The transition between elementary to middle school can be a time that provides a source of anxiety for many students as well as the unfortunate opportunity to fall off track before high school graduation. Research tells us that as early as the 6th grade, students who exhibit at least one of three off-track indicators – poor attendance, unsatisfactory behavior, course failure in math or English – have less than a 25% chance of graduating from high school.
Knowledgeable about the significance and difficulty of the 5th to 6th grade transition, City Year Seattle corps members organized a visit from Dearborn Park Elementary to Aki Kurose Middle School, both of which are City Year sites. Worried elementary school students were able to catch a glimpse of their future school, get their questions answered, and reassure themselves that even if everything else is new at middle school, their red jacketed mentors will continue to look out for them.
During the field trip, students from Aki Kurose’s After-School Heroes, a City Year-run club, led groups of wide-eyed elementary students on a tour. Elementary students were able to preview their future cafeteria, library, classrooms, and even see examples of middle-school work. They talked to a sixth grade language arts teacher, Mrs. Bradley, and read examples of middle school work. Dearborn Park students asked their older tour guides questions like, “How do you open a locker?” or “What is the hardest thing about middle school?” It didn’t take the elementary students long to realize, “Middle school is huge!”

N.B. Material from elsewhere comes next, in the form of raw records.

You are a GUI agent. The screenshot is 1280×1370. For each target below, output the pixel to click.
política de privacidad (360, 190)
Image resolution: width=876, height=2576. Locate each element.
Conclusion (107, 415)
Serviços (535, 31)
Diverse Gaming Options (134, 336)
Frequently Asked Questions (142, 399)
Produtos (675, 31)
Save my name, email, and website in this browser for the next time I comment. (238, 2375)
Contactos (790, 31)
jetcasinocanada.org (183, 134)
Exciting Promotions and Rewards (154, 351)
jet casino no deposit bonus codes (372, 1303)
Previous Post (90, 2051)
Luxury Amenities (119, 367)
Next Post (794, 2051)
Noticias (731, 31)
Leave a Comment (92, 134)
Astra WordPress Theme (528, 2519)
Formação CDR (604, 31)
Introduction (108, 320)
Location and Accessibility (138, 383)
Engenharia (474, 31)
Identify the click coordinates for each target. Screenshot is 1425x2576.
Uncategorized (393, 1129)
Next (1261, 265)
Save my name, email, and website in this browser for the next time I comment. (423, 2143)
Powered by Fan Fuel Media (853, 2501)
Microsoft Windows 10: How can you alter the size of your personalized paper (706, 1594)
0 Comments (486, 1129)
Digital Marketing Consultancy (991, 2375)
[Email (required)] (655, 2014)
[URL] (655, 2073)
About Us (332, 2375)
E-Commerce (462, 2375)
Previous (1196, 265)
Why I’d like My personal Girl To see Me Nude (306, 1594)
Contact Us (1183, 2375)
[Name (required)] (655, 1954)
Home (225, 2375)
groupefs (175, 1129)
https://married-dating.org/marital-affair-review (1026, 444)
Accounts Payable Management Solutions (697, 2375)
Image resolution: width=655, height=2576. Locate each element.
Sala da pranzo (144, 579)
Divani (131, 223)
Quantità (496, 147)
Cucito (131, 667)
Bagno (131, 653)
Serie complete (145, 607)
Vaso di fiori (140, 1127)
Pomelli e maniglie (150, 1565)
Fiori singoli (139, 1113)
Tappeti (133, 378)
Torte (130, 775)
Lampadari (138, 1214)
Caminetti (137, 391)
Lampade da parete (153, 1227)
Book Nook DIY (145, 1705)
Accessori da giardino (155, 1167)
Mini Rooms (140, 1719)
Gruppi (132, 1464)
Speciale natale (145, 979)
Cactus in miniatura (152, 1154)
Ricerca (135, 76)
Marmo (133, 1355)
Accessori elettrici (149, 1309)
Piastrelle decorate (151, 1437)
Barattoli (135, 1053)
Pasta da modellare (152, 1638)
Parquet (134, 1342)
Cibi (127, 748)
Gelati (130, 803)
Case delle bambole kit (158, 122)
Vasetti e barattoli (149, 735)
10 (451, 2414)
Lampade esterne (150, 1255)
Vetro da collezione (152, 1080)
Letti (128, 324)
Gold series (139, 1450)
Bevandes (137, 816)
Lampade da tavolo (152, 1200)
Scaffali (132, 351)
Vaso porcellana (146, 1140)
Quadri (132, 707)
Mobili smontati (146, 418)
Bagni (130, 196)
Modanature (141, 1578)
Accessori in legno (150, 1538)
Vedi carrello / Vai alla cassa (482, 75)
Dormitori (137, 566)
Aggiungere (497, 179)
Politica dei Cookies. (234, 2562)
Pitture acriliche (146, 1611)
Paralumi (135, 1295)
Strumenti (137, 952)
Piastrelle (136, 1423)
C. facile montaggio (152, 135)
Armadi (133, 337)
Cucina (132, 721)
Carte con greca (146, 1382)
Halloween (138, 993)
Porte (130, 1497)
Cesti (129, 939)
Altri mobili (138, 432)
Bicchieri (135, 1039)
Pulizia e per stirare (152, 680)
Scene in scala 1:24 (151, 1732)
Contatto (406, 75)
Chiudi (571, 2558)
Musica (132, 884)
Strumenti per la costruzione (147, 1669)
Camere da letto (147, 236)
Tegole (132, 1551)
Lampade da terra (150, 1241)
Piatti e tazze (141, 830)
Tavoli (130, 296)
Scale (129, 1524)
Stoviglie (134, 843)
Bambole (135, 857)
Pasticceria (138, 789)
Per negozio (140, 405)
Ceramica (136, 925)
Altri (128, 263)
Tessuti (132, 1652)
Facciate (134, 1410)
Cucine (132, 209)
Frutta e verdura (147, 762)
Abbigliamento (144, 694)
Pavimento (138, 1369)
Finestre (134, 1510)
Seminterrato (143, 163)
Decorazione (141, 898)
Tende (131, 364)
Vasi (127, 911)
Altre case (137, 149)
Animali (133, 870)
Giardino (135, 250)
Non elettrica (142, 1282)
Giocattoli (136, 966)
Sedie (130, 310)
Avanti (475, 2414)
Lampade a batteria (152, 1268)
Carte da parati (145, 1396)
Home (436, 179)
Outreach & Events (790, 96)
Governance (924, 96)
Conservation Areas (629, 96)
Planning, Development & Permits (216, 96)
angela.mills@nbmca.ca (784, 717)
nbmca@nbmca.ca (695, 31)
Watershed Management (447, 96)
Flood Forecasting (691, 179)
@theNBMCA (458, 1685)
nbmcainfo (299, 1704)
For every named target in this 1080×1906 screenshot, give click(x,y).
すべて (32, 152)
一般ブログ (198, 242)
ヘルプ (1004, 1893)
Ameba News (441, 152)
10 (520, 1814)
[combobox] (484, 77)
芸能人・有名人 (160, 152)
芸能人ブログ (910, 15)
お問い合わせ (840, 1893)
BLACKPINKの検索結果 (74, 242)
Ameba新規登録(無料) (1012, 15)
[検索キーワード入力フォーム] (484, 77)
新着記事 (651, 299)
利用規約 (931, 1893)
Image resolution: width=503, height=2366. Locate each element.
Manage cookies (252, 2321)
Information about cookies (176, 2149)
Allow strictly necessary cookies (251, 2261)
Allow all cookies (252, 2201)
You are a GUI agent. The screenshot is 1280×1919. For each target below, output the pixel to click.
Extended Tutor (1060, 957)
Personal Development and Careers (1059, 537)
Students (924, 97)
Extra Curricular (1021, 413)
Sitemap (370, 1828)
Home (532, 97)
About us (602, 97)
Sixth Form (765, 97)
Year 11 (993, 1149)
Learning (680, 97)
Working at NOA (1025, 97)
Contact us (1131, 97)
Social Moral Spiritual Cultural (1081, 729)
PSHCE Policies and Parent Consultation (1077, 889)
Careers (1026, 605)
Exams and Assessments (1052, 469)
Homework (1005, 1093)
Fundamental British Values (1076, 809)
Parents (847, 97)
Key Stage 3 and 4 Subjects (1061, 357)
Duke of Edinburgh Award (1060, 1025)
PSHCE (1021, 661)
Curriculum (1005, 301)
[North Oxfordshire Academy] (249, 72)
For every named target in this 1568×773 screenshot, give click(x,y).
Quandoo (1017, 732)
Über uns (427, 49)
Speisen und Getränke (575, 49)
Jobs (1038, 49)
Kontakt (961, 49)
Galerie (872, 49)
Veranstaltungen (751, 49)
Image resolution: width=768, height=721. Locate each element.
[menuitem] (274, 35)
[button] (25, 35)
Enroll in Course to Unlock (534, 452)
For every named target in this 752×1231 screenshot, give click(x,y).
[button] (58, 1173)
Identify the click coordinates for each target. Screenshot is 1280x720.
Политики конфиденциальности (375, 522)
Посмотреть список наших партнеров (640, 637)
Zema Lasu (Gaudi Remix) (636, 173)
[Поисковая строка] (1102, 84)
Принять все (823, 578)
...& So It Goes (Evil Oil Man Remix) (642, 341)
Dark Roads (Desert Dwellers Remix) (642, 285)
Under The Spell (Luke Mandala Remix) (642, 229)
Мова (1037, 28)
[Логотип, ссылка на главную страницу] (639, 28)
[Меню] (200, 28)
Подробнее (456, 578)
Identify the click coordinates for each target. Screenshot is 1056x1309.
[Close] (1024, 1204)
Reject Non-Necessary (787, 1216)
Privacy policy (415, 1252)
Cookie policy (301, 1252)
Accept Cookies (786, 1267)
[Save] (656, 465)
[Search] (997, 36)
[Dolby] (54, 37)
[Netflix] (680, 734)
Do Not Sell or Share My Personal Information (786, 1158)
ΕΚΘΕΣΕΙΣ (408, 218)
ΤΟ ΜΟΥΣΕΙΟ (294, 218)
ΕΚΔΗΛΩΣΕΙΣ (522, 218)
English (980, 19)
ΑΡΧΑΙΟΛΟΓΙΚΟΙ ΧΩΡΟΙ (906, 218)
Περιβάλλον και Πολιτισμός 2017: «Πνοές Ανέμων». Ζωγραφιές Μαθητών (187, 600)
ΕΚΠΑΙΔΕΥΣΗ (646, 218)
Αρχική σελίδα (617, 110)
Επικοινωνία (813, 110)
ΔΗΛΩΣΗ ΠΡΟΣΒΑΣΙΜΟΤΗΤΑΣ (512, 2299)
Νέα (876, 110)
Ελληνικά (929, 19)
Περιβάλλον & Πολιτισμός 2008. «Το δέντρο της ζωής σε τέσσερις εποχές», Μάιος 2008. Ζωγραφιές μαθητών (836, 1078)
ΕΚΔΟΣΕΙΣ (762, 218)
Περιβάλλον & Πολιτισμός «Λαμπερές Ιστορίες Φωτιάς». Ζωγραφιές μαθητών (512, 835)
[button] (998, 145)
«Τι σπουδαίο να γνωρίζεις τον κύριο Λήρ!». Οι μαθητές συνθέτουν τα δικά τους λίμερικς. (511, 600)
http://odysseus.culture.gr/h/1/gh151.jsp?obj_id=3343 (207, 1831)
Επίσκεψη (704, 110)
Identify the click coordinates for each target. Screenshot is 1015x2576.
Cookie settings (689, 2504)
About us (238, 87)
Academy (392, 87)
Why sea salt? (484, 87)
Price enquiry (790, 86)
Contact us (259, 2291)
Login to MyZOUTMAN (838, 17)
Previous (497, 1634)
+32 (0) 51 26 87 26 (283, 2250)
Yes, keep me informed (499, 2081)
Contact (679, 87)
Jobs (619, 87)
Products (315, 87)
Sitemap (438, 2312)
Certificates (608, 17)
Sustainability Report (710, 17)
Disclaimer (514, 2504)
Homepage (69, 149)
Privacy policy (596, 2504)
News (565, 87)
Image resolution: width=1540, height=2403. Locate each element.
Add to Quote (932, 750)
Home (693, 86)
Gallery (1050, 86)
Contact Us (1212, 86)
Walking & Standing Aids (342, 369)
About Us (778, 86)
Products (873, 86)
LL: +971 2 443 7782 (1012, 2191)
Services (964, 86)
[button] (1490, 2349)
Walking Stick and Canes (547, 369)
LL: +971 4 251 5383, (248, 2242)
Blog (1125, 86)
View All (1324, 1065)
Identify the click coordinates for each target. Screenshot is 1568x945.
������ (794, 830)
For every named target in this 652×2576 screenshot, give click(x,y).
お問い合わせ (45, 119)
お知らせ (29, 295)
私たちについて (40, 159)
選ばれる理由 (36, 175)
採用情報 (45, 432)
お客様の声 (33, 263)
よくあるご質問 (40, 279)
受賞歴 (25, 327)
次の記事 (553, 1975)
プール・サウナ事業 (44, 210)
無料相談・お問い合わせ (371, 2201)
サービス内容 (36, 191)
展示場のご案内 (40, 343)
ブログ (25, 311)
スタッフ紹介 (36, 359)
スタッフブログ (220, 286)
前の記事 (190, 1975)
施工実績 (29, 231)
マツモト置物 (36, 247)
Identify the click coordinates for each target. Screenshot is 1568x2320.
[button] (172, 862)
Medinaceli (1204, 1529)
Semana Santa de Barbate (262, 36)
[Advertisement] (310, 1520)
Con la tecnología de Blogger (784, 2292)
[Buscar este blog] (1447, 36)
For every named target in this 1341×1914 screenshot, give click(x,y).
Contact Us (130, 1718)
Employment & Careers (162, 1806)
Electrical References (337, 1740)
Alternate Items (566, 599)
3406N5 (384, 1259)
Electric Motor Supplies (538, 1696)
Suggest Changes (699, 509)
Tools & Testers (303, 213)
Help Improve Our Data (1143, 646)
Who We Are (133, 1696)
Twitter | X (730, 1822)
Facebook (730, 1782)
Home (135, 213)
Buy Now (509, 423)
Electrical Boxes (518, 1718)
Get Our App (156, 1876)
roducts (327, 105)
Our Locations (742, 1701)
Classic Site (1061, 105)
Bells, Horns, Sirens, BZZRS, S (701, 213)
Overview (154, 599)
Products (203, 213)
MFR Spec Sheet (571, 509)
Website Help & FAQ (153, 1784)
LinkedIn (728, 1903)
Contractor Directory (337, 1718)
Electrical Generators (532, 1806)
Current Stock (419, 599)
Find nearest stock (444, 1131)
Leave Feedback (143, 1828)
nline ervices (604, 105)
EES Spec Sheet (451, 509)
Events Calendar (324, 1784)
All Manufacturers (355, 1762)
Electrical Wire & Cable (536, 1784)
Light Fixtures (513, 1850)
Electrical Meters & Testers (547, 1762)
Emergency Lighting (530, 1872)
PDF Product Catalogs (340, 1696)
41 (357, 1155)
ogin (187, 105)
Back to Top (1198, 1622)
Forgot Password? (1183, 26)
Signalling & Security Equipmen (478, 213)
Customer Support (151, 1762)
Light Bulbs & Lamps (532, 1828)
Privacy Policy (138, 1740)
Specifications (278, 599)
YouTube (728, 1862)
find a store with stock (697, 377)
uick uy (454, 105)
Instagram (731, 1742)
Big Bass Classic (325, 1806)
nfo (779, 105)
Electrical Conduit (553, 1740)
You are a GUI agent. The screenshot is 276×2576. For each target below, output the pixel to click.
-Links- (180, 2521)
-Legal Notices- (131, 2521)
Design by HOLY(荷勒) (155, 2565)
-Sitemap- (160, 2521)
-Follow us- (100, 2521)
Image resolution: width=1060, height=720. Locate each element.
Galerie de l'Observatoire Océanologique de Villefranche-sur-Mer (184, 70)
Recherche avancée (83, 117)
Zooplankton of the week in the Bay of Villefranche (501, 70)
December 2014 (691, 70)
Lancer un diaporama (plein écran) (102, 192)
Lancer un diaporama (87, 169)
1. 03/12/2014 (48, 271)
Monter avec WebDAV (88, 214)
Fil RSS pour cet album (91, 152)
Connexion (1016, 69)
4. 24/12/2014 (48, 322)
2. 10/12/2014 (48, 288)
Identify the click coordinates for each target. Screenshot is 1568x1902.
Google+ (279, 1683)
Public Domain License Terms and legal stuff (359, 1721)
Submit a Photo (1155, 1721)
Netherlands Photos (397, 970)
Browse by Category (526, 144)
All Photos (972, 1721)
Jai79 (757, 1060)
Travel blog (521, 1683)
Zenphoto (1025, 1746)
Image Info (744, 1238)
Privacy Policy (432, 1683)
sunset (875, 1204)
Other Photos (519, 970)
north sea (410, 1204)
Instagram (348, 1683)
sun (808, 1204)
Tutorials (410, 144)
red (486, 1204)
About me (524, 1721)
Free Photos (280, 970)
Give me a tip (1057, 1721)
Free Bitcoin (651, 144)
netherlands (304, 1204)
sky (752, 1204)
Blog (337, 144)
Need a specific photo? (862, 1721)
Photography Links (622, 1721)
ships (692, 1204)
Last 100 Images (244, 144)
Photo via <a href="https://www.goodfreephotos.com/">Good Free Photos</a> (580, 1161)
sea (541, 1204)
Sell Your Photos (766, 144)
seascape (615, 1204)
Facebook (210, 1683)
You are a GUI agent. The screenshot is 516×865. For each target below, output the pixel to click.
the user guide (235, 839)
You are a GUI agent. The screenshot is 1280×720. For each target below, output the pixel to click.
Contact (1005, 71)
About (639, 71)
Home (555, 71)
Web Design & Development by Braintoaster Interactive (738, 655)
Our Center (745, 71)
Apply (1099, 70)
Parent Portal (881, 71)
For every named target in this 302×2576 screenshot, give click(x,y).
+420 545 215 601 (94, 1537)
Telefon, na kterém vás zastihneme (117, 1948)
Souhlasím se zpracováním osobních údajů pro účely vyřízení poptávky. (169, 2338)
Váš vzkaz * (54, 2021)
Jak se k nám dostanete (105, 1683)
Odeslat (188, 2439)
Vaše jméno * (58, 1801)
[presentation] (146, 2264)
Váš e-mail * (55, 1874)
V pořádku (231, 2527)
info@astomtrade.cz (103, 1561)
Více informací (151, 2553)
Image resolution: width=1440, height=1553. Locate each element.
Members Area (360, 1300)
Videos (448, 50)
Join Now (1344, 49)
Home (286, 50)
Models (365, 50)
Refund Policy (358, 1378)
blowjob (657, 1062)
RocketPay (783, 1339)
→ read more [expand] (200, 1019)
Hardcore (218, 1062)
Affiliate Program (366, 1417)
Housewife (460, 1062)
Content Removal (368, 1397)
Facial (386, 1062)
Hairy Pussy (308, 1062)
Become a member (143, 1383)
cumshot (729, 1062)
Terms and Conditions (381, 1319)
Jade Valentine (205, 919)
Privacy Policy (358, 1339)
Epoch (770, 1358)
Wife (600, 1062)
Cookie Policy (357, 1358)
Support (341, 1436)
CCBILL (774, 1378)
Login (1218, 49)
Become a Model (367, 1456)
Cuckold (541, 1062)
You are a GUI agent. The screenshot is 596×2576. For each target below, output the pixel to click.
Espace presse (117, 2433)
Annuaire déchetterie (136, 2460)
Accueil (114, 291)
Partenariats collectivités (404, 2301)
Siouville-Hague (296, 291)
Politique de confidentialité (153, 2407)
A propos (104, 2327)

Returning from her tour, City Year corps member, Sheera Langbaum, beamed with excitement. “This is a really interesting opportunity for our middle school students, too. I love how they are taking pride in their school and their accomplishments.”
As a group activity, both middle school and elementary school students then worked together to define homelessness. They imagined how this plight might feel and constructed a flier asking their community to unite around this important issue and donate extra clothes. Students developed a deeper understanding of an important South Seattle issue and made a few new friends. Team leader Drea Bustamante said, “By the end of the day, everyone was buddies with each other!”
Fifth grader Kent* said, “I was surprised to see how big the students were, but still so nice. I didn’t expect that and now I’m less scared to go to middle school.” Next year, fifth graders will enter middle school prepared with knowledge, a few friendships and the security that City Year corps members will still be there for them.
*Names have been changed to protect the identities of the students we work with.